Jeudi 12 mars à 19 heures, après un silence radio de 48 heures, le ministère de la Santé annonce un doublement du nombre de patients : de 3 à 6. Les communicants du département insistent peu, alors, sur l’augmentation du nombre de tests quotidiens : d’une poignée… à une trentaine. La cadence va désormais s’accélérer : 80 nouveaux tests pour la seule journée du 20 mars, 160 diagnostics cinq jours plus tard, jusqu’à 562 le 27 mars, journée record durant laquelle 345 cas sont recensés, pour 1 768 personnes examinées. « Durant la semaine écoulée, nous sommes passés à une moyenne de 345 tests quotidiens, contre 5 à 6 au début du mois », affirme notre source. Et cela ne fait que commencer…
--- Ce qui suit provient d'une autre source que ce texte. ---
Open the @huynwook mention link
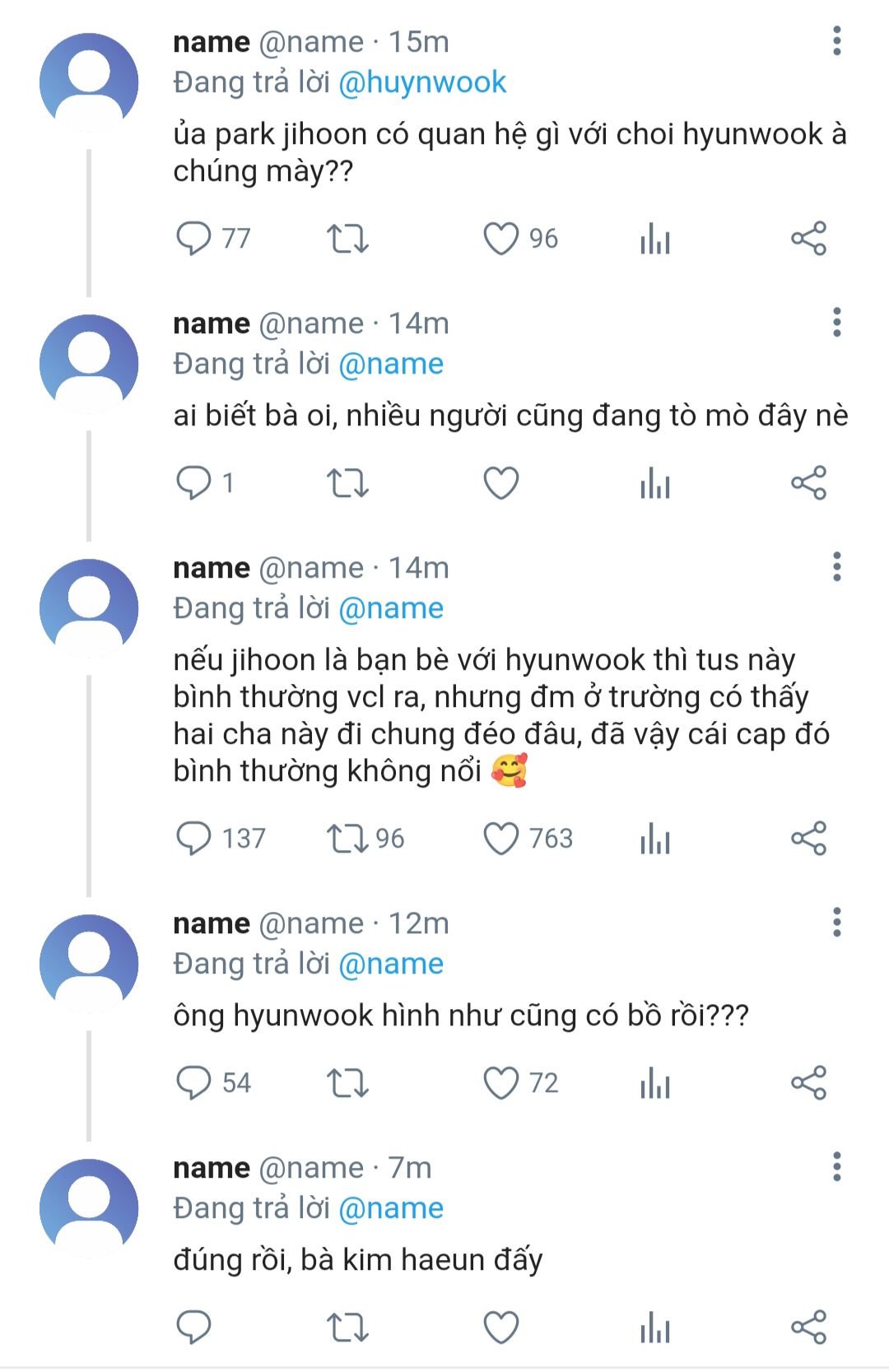889x1372 pixels. tap(422, 82)
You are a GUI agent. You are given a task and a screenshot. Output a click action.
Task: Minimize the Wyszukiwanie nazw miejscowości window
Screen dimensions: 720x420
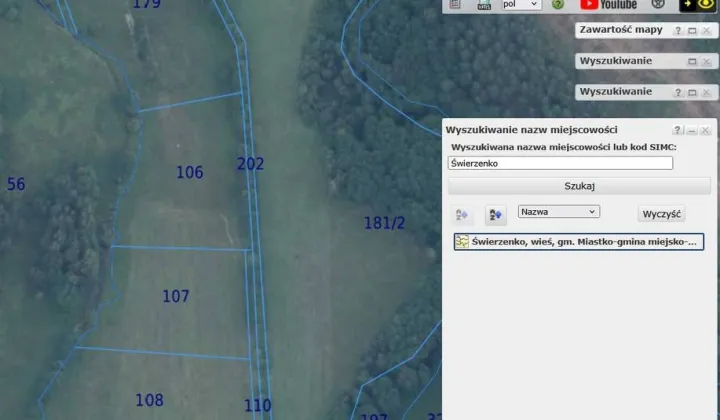(692, 131)
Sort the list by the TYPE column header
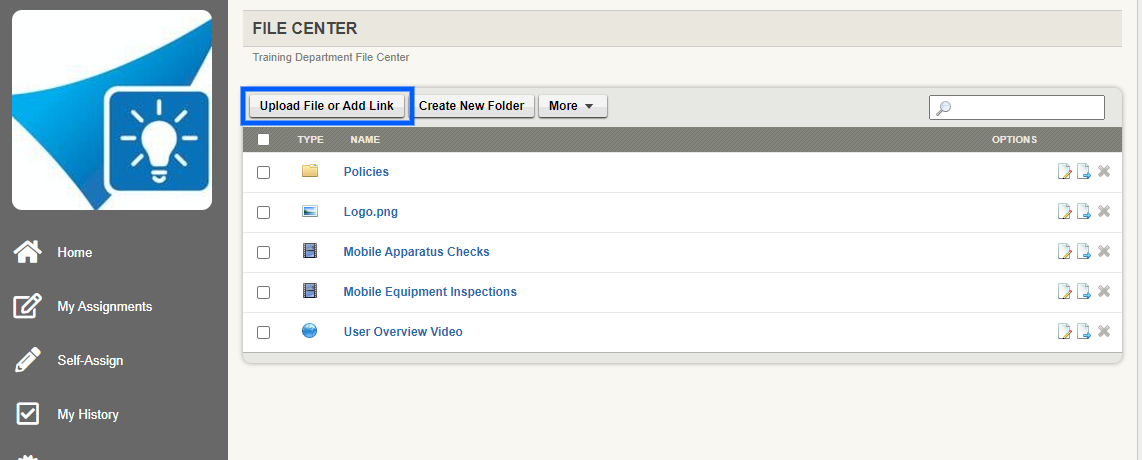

NOUS SOMMES EN TRAIN D’ACQUÉRIR D’AUTRES TECHNIQUES DE DIAGNOSTIC, PLUS SIMPLES, MAIS QUI APPORTERAIENT DES RÉSULTATS PLUS FIABLES
La réunion du 31 mars de la commission scientifique permis de discuter de la short-list des fournisseurs potentiels d’un lot de 100 000 kits de tests rapides. « Nous sommes en train d’acquérir d’autres techniques de diagnostic, plus simples, mais qui apporteraient des résultats aussi fiables que ceux des laboratoires utilisant la technique dite PCM », a confirmé Mohamed El Youbi, directeur de l’épidémiologie et de lutte contre les maladies au ministère de la Santé. Et d’ajouter : « Nous ne pouvons pas acquérir 100 000 appareils de laboratoire d’un seul coup, mais nous nous inscrivons dans la logique d’acquisition de tests de diagnostic rapide en quantités suffisantes. »
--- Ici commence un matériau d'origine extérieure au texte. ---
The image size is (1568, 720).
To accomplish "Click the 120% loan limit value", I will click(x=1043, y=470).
Le royaume a donc bien entendu l’appel de l’Organisation mondiale de la santé (OMS). « Nous avons un message simple pour tous les pays : testez, testez, testez tous les cas suspects », a lancé le 16 mars le directeur général de l’institution, Tedros Adhanom Ghebreyesus. Le Maroc a par ailleurs déjà élargi ses capacités au niveau des laboratoires : alors que les analyses s’effectuaient jusque-là entre Casablanca et Rabat – à l’Institut Pasteur, à l’Institut national d’hygiène, ou dans des hôpitaux militaires – les CHU sont désormais autorisés les uns après les autres à pratiquer des tests.